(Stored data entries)
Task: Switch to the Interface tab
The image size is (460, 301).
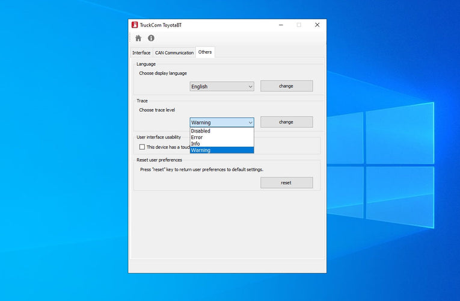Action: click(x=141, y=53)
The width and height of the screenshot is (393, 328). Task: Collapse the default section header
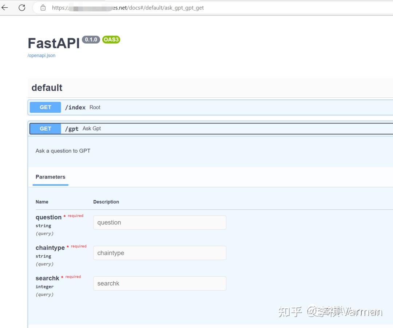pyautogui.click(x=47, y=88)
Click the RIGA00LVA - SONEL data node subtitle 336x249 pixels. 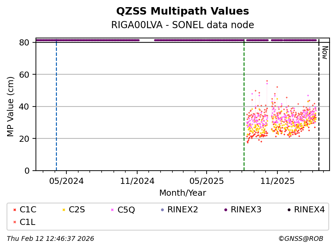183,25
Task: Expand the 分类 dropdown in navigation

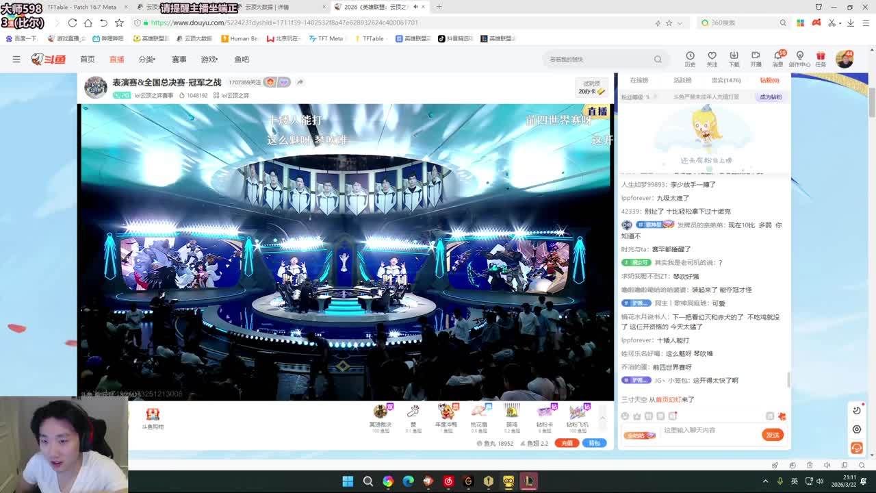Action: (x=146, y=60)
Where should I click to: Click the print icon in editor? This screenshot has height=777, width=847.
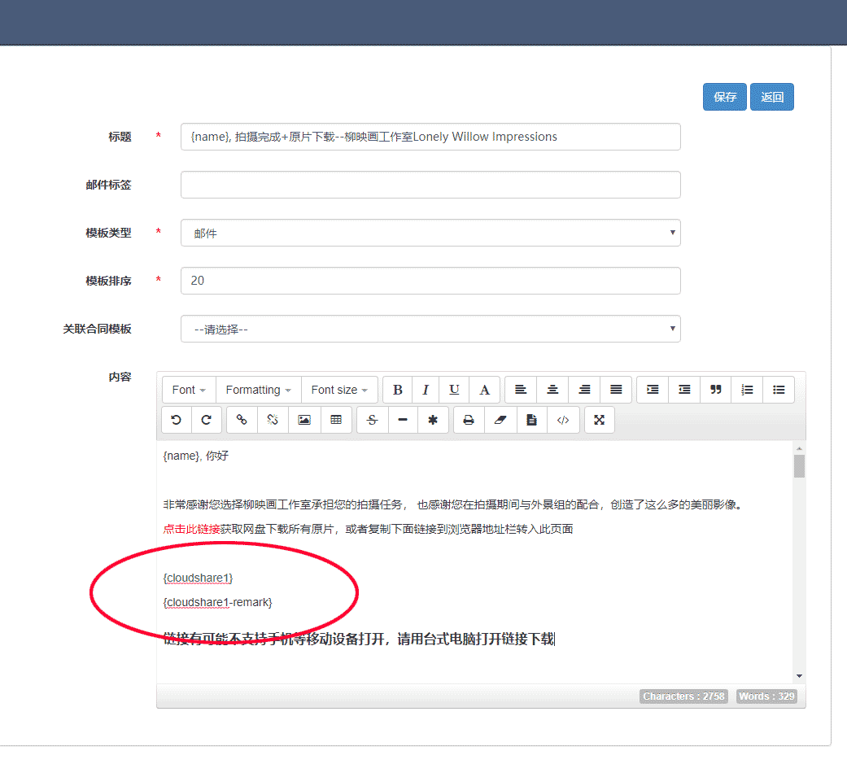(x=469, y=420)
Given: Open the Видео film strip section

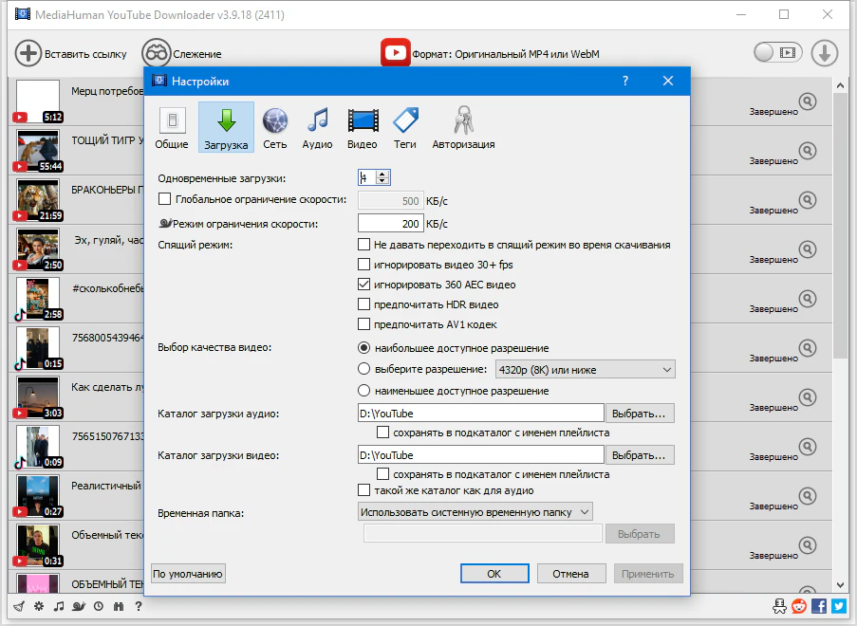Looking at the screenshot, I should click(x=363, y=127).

* * *

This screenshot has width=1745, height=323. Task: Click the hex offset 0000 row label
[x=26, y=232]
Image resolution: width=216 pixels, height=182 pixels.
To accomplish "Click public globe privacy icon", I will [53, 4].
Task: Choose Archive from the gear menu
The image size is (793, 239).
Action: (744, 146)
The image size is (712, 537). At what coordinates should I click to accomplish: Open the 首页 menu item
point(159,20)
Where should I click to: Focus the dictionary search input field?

- [Assignment]: Retype the records above, but only those lines that fall between the line containing "Task: Choose Archive from the gear menu" and the line containing "Where should I click to: Focus", with both of those lines included, exactly as written.

- [Solution to this exercise]:
Task: Choose Archive from the gear menu
The image size is (793, 239).
Action: (744, 146)
The image size is (712, 537). At what coordinates should I click to accomplish: Open the 首页 menu item
point(159,20)
Where should I click to: Focus the dictionary search input field?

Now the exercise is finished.